ルーティングプロトコルは、次の3つの観点から分類することができます。

  • ルーティングプロトコルの適用範囲
  • ルーティングプロトコルのアルゴリズム
  • クラスフルルーティングプロトコル、クラスレスルーティングプロトコル

以上の、3種類の分類の観点について順に解説します。

ルーティングプロトコル分類の観点

ルーティングプロトコルは、その適用範囲によって、「内部ゲートウェイプロトコル(Interior Gateway Protocol s: IGPs)」と「外部ゲートウェイプロトコル(Exterior Gateway Protocols : EGPs)に分類することができます。

「内部」「外部」とありますが、何の「内部」「外部」でしょう?

これは「自律システム(Autonomous System : AS)」と呼ばれるものの外部か内部かということを指しています。自律システムの概念は難しいものです。

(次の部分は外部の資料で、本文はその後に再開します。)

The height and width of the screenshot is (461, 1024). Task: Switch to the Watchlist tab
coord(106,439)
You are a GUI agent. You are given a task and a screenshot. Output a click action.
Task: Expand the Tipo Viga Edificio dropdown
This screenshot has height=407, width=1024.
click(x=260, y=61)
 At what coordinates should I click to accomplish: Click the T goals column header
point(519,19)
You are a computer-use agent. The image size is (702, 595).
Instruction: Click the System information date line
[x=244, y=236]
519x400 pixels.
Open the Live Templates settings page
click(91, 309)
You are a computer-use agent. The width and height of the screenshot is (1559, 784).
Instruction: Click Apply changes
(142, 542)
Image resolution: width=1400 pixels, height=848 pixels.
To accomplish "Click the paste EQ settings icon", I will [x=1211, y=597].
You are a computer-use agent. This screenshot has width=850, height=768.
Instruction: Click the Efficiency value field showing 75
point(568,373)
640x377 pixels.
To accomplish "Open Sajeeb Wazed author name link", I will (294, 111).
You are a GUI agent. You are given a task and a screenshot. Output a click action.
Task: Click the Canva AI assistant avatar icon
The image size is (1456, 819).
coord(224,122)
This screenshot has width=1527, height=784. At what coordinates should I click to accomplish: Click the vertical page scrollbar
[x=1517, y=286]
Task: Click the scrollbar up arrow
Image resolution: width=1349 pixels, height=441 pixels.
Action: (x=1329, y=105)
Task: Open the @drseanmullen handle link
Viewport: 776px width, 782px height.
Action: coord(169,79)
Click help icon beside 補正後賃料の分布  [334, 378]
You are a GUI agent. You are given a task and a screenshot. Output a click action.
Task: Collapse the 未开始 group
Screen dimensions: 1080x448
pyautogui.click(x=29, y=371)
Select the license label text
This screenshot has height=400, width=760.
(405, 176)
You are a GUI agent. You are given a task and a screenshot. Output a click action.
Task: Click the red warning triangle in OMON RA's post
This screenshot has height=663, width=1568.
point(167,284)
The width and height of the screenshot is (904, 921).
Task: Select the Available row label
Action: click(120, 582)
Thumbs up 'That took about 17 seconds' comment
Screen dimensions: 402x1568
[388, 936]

また、広義の意味と狭義の意味を持っていることも自律システムの概念を難しくしていると思われます。

自律システムとは、

「狭義:同一のルーティングプロトコルを採用しているネットワークの集合」
「広義:ある管理組織が同一の管理ポリシーに従って運用されているネットワークの集合」

ととらえられています。

狭義の意味は、たとえばOSPFならOSPFで運用しているネットワークの集合を指しています。IGPs、EGPsの分類で考えている自律システムは、広義の「同一の管理ポリシーに従って運用されているネットワークの集合」です。広義の自律システムの中では、複数のルーティングプロトコルが運用されているかもしれませが、自律システム内に含まれるネットワークは、ある組織が責任を持って管理することになります。

自律システムの例としては、インターネットサービスプロバイダ(Internet Service Provider : ISP)や、企業や学術機関などの大規模ネットワークがあります。これら、自律システムは、「自律システム番号」を取得してお互いを識別します。これら自律システムがお互いに相互接続して、世界規模に広がったネットワークが現在「インターネット」と呼ばれるものの姿です。インターネットが「ネットワークのネットワーク」と呼ばれる所以でもあります。

自律システムの外部、つまり自律システムと自律システムの間で利用するルーティングプロトコルがEGPsです。そして、自律システムの内部で利用するルーティングプロトコルがIGPsとなります。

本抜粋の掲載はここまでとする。